### Listed entries

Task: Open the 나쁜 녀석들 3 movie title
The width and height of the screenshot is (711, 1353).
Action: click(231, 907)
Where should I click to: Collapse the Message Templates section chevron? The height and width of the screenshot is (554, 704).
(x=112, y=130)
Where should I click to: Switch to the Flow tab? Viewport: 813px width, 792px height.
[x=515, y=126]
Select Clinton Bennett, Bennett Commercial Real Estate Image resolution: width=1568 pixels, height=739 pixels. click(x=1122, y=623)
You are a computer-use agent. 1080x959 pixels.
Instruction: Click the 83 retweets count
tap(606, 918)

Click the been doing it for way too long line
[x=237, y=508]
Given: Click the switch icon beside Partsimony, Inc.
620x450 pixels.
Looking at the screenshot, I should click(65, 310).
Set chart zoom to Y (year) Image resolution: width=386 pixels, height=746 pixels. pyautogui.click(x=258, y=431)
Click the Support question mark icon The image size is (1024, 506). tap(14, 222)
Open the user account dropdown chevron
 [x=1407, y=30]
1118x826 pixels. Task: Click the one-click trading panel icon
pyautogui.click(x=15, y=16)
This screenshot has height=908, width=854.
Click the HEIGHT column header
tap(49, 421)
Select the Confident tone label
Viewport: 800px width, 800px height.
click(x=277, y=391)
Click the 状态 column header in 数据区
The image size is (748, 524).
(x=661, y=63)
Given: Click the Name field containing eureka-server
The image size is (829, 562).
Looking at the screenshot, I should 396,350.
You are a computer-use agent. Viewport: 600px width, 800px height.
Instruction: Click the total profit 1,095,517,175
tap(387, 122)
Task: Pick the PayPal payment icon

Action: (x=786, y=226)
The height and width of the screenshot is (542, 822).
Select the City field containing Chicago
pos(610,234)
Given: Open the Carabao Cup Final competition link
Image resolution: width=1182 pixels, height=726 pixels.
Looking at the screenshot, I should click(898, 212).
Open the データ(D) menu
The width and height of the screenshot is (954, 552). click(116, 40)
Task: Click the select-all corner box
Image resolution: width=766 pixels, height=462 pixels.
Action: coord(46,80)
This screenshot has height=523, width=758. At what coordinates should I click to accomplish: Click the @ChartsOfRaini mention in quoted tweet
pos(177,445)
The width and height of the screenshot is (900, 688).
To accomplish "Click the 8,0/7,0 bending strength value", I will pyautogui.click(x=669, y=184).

### Instructions for the task
Starting at the line that contains "620x450 pixels." and stopping after the line that contains "Click the Support", write out every line exactly as it appears above, and no other line.

### Exercise output
620x450 pixels.
Looking at the screenshot, I should click(65, 310).
Set chart zoom to Y (year) Image resolution: width=386 pixels, height=746 pixels. pyautogui.click(x=258, y=431)
Click the Support question mark icon The image size is (1024, 506). tap(14, 222)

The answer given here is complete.